● **The problem**: Please take the lines from the one holding "mail.yahoo.com (227, 2360)" through the one holding "www.microsoft.com (268, 2482)" in the data below and copy them exactly.

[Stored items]
========================================

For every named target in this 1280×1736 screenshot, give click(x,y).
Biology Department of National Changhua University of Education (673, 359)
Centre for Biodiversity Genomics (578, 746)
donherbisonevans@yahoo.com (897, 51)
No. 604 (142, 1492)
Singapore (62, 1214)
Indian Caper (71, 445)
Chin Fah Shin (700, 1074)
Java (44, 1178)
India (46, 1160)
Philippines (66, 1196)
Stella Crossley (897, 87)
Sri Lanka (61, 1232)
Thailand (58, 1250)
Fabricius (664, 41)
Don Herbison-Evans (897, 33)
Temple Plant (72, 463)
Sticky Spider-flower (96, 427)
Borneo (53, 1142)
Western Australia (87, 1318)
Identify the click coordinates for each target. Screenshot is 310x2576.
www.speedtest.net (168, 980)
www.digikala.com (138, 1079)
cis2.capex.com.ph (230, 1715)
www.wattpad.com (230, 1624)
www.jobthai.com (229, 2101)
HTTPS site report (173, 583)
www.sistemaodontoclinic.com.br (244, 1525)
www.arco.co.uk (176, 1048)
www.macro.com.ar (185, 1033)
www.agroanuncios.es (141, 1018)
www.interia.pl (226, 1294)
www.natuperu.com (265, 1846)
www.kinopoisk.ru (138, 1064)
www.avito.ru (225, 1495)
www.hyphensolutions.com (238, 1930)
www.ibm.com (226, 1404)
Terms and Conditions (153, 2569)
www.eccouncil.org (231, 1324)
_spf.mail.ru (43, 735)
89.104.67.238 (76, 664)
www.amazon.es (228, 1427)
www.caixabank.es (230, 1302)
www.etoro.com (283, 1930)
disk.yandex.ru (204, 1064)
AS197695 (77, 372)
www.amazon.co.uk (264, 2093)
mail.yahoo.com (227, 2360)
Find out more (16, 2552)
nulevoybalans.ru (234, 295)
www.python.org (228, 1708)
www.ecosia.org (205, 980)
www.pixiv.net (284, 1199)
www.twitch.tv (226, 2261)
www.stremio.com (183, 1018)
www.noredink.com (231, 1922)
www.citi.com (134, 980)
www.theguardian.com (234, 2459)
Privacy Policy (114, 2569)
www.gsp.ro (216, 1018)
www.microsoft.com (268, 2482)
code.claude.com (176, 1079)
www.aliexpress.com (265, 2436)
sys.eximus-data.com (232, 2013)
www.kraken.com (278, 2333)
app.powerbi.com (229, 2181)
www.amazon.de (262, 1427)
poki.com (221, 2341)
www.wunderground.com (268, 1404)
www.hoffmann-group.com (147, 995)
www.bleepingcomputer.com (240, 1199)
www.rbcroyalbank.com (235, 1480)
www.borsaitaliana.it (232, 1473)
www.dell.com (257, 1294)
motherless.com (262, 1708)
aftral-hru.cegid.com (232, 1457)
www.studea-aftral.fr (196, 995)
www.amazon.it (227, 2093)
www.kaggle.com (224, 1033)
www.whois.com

========================================

● **Finished exercise**:
mail.yahoo.com (227, 2360)
Find out more (16, 2552)
nulevoybalans.ru (234, 295)
www.python.org (228, 1708)
www.ecosia.org (205, 980)
www.pixiv.net (284, 1199)
www.twitch.tv (226, 2261)
www.stremio.com (183, 1018)
www.noredink.com (231, 1922)
www.citi.com (134, 980)
www.theguardian.com (234, 2459)
Privacy Policy (114, 2569)
www.gsp.ro (216, 1018)
www.microsoft.com (268, 2482)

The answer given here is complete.